I've been following a chap on Substack who has been writing about his experience of retirement. He was someone who had left a position of authority and responsibility and was initially having difficulty finding his place in his new circumstances. Someone who had probably been very busy with his work and for whom work had taken up a large part of his time. I imagine this is not uncommon in people who are used to getting respect and obedience and loyalty from those around them and it has to be difficult when suddenly that is no longer true and for most people you are now just another being in the crowd, and you now have all this time to fill.
In my case I looked forward to retirement and was so happy from day one. For me I didn't feel much different about my place in the world or who I was because I had always just had a "job" - I had responsibilities and I feel I was a always good at what I did, but it wasn't who I was - at the end of the workday I went home to my life. So when the job was no longer there, my life was still there, intact.
My only real issue in my working days was with the middle management types who were often a little drunk with power and loved bossing others around. I always just wanted to be told clearly what I was expected to do and then be left alone to get on with it.

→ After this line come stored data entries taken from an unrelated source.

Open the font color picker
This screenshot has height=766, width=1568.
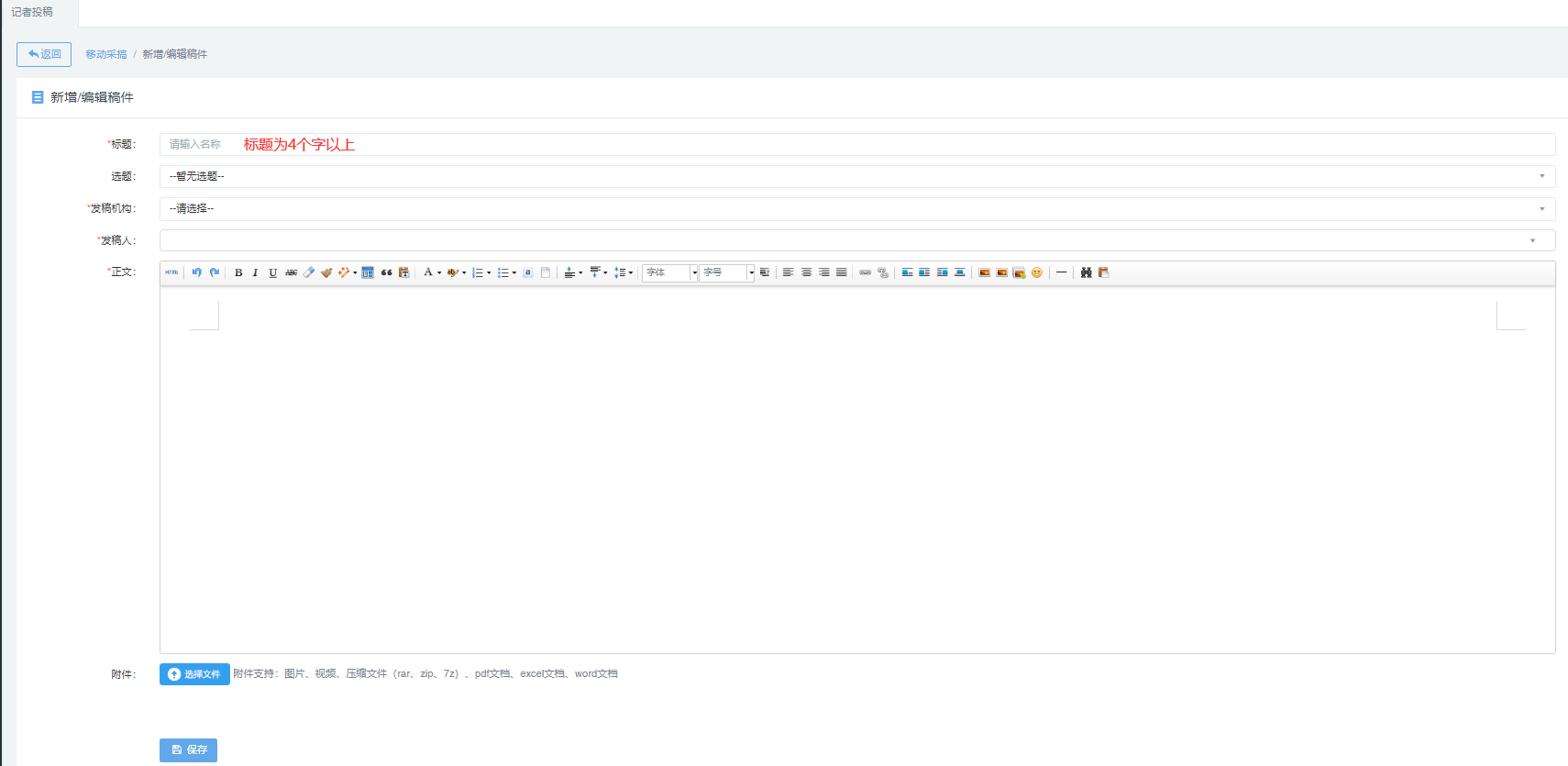pyautogui.click(x=428, y=272)
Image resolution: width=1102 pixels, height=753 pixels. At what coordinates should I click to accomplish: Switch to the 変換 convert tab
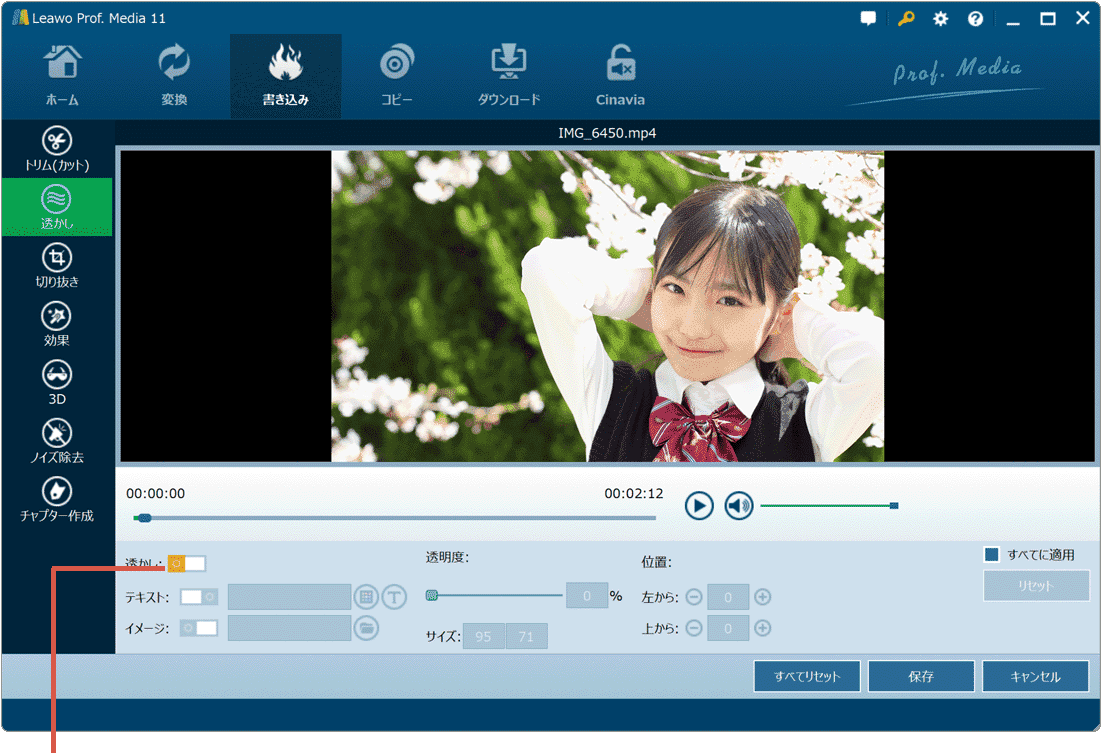174,76
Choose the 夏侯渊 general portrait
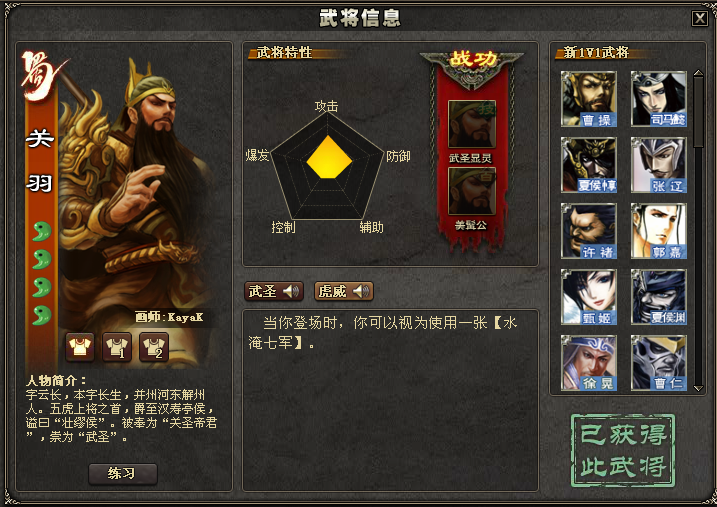The width and height of the screenshot is (717, 507). click(x=658, y=297)
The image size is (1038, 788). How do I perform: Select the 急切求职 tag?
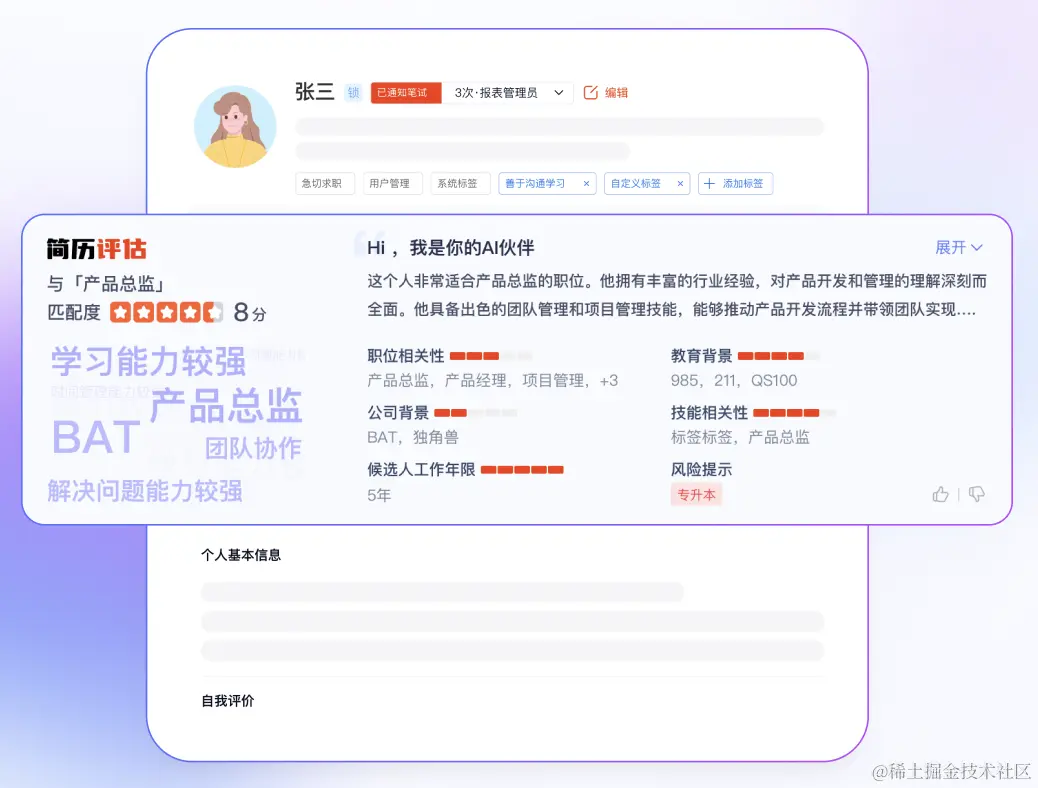(324, 183)
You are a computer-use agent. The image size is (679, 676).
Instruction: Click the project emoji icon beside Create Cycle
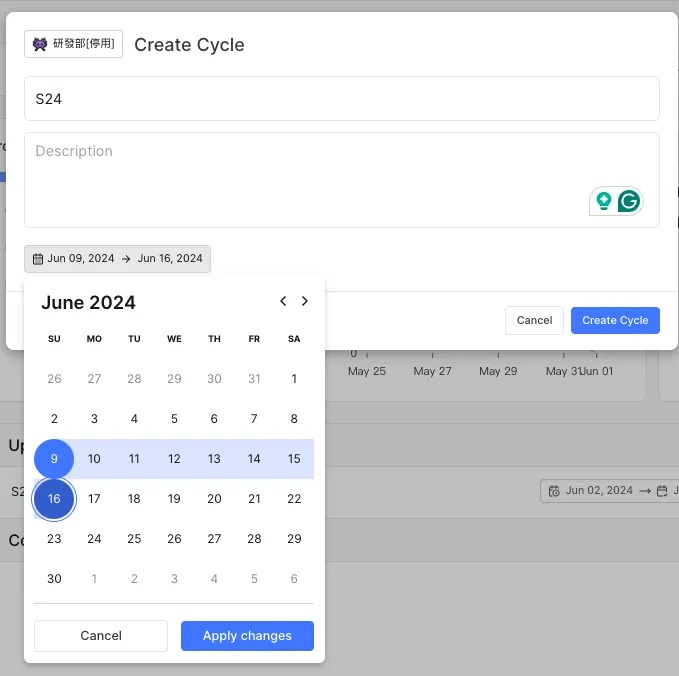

I don't think I was ever particularly ambitious about my place in the world. I wanted to make enough money to live and save and do what interested me on my own time and basically for the world to just leave me alone.
I remember someone asking be once, when I was a recent graduate, if I didn't want to pursue a law degree, or an MBA so that I could "be something in the world, be part of the real power in the world", and I just thought, "No, no I don't, I don't want that at all."